Data for review –
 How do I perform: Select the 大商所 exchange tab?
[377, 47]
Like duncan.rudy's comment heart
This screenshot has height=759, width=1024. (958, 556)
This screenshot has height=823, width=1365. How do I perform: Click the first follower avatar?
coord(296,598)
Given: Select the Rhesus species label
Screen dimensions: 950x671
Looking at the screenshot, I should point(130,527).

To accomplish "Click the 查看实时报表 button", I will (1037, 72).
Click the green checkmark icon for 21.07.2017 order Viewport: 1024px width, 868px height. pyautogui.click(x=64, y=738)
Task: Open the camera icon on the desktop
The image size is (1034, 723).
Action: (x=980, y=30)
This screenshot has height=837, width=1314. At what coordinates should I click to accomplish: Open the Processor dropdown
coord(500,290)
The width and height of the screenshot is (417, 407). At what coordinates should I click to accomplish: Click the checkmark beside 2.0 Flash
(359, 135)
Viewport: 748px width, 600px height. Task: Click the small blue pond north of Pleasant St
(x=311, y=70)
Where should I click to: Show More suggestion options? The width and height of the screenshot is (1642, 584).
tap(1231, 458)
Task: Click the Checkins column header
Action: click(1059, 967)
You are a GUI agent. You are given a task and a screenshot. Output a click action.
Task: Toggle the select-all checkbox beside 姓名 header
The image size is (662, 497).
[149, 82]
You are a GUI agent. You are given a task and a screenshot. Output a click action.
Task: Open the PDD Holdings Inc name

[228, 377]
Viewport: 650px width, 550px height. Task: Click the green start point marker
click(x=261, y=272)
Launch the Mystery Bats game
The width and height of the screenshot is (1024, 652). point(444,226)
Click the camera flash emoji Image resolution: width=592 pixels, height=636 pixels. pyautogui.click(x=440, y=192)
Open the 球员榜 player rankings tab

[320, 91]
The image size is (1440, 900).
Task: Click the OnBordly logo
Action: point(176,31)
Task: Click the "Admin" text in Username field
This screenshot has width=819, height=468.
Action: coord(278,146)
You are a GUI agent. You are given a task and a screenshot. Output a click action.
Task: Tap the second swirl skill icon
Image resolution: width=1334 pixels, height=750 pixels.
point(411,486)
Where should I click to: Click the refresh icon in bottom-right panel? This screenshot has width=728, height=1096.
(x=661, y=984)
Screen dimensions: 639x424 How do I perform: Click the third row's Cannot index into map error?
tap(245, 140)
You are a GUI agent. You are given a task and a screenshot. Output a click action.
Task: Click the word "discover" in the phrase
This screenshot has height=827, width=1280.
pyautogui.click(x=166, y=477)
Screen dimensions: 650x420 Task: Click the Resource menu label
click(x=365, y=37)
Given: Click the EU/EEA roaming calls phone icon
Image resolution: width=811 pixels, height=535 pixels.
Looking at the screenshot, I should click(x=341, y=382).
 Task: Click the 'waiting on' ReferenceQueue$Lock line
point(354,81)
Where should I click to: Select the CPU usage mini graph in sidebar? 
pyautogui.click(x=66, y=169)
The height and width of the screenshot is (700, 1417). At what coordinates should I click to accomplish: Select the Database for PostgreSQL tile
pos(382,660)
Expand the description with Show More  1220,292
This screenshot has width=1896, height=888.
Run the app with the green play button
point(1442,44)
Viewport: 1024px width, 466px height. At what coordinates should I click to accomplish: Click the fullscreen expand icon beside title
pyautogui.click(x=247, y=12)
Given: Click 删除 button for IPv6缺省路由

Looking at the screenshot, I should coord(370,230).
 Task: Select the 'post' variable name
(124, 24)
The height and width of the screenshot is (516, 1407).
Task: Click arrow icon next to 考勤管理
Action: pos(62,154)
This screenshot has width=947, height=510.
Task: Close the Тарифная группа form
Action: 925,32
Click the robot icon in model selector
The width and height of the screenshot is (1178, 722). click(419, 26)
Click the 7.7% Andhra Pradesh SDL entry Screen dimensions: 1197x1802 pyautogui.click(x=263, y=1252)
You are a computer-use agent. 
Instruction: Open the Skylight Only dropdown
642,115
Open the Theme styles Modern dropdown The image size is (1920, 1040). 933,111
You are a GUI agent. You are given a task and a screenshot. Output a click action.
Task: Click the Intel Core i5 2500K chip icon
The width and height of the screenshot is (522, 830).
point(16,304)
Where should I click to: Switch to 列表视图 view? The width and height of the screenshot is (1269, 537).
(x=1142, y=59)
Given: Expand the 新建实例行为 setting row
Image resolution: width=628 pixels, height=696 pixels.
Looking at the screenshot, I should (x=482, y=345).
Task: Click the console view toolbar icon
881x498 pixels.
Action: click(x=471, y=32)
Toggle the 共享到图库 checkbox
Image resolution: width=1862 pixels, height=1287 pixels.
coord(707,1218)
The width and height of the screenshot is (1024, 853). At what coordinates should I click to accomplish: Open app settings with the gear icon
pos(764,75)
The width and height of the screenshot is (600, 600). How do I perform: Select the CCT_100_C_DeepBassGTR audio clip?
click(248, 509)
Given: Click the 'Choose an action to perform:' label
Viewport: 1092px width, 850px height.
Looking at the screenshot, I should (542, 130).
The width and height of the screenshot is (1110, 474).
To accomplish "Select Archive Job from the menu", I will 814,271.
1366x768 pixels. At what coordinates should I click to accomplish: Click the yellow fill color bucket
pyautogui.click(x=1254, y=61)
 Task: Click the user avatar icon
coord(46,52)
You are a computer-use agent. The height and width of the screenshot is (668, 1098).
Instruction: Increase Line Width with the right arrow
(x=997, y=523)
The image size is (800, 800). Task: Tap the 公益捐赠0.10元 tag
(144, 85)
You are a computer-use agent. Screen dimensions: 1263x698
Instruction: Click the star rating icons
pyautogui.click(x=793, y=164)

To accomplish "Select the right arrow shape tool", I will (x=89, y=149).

What you are asked to do –
Write the records out in full, exactly as they read above.

Solution to this task –
 How do I perform: Select the 大商所 exchange tab?
[377, 47]
Like duncan.rudy's comment heart
This screenshot has height=759, width=1024. (958, 556)
This screenshot has height=823, width=1365. How do I perform: Click the first follower avatar?
coord(296,598)
Given: Select the Rhesus species label
Screen dimensions: 950x671
Looking at the screenshot, I should point(130,527).

To accomplish "Click the 查看实时报表 button", I will (1037, 72).
Click the green checkmark icon for 21.07.2017 order Viewport: 1024px width, 868px height. pyautogui.click(x=64, y=738)
Task: Open the camera icon on the desktop
The image size is (1034, 723).
Action: (x=980, y=30)
This screenshot has height=837, width=1314. At what coordinates should I click to accomplish: Open the Processor dropdown
coord(500,290)
The width and height of the screenshot is (417, 407). At what coordinates should I click to accomplish: Click the checkmark beside 2.0 Flash
(359, 135)
Viewport: 748px width, 600px height. Task: Click the small blue pond north of Pleasant St
(x=311, y=70)
Where should I click to: Show More suggestion options? The width and height of the screenshot is (1642, 584).
tap(1231, 458)
Task: Click the Checkins column header
Action: click(1059, 967)
You are a GUI agent. You are given a task and a screenshot. Output a click action.
Task: Toggle the select-all checkbox beside 姓名 header
The image size is (662, 497).
[149, 82]
You are a GUI agent. You are given a task and a screenshot. Output a click action.
Task: Open the PDD Holdings Inc name

[228, 377]
Viewport: 650px width, 550px height. Task: Click the green start point marker
click(x=261, y=272)
Launch the Mystery Bats game
The width and height of the screenshot is (1024, 652). point(444,226)
Click the camera flash emoji Image resolution: width=592 pixels, height=636 pixels. pyautogui.click(x=440, y=192)
Open the 球员榜 player rankings tab

[320, 91]
The image size is (1440, 900).
Task: Click the OnBordly logo
Action: point(176,31)
Task: Click the "Admin" text in Username field
This screenshot has width=819, height=468.
Action: coord(278,146)
You are a GUI agent. You are given a task and a screenshot. Output a click action.
Task: Tap the second swirl skill icon
Image resolution: width=1334 pixels, height=750 pixels.
point(411,486)
Where should I click to: Click the refresh icon in bottom-right panel? This screenshot has width=728, height=1096.
(x=661, y=984)
Screen dimensions: 639x424 How do I perform: Click the third row's Cannot index into map error?
tap(245, 140)
You are a GUI agent. You are given a task and a screenshot. Output a click action.
Task: Click the word "discover" in the phrase
This screenshot has height=827, width=1280.
pyautogui.click(x=166, y=477)
Screen dimensions: 650x420 Task: Click the Resource menu label
click(x=365, y=37)
Given: Click the EU/EEA roaming calls phone icon
Image resolution: width=811 pixels, height=535 pixels.
Looking at the screenshot, I should click(x=341, y=382).
 Task: Click the 'waiting on' ReferenceQueue$Lock line
point(354,81)
Where should I click to: Select the CPU usage mini graph in sidebar? 
pyautogui.click(x=66, y=169)
The height and width of the screenshot is (700, 1417). At what coordinates should I click to accomplish: Select the Database for PostgreSQL tile
pos(382,660)
Expand the description with Show More  1220,292
This screenshot has width=1896, height=888.
Run the app with the green play button
point(1442,44)
Viewport: 1024px width, 466px height. At what coordinates should I click to accomplish: Click the fullscreen expand icon beside title
pyautogui.click(x=247, y=12)
Given: Click 删除 button for IPv6缺省路由

Looking at the screenshot, I should coord(370,230).
 Task: Select the 'post' variable name
(124, 24)
The height and width of the screenshot is (516, 1407).
Task: Click arrow icon next to 考勤管理
Action: pos(62,154)
This screenshot has width=947, height=510.
Task: Close the Тарифная группа form
Action: 925,32
Click the robot icon in model selector
The width and height of the screenshot is (1178, 722). click(419, 26)
Click the 7.7% Andhra Pradesh SDL entry Screen dimensions: 1197x1802 pyautogui.click(x=263, y=1252)
You are a computer-use agent. 
Instruction: Open the Skylight Only dropdown
642,115
Open the Theme styles Modern dropdown The image size is (1920, 1040). 933,111
You are a GUI agent. You are given a task and a screenshot. Output a click action.
Task: Click the Intel Core i5 2500K chip icon
The width and height of the screenshot is (522, 830).
point(16,304)
Where should I click to: Switch to 列表视图 view? The width and height of the screenshot is (1269, 537).
(x=1142, y=59)
Given: Expand the 新建实例行为 setting row
Image resolution: width=628 pixels, height=696 pixels.
Looking at the screenshot, I should (x=482, y=345).
Task: Click the console view toolbar icon
881x498 pixels.
Action: click(x=471, y=32)
Toggle the 共享到图库 checkbox
Image resolution: width=1862 pixels, height=1287 pixels.
coord(707,1218)
The width and height of the screenshot is (1024, 853). At what coordinates should I click to accomplish: Open app settings with the gear icon
pos(764,75)
The width and height of the screenshot is (600, 600). How do I perform: Select the CCT_100_C_DeepBassGTR audio clip?
click(248, 509)
Given: Click the 'Choose an action to perform:' label
Viewport: 1092px width, 850px height.
Looking at the screenshot, I should (542, 130).
The width and height of the screenshot is (1110, 474).
To accomplish "Select Archive Job from the menu", I will 814,271.
1366x768 pixels. At what coordinates should I click to accomplish: Click the yellow fill color bucket
pyautogui.click(x=1254, y=61)
 Task: Click the user avatar icon
coord(46,52)
You are a computer-use agent. The height and width of the screenshot is (668, 1098).
Instruction: Increase Line Width with the right arrow
(x=997, y=523)
The image size is (800, 800). Task: Tap the 公益捐赠0.10元 tag
(144, 85)
You are a computer-use agent. Screen dimensions: 1263x698
Instruction: Click the star rating icons
pyautogui.click(x=793, y=164)

To accomplish "Select the right arrow shape tool", I will (x=89, y=149).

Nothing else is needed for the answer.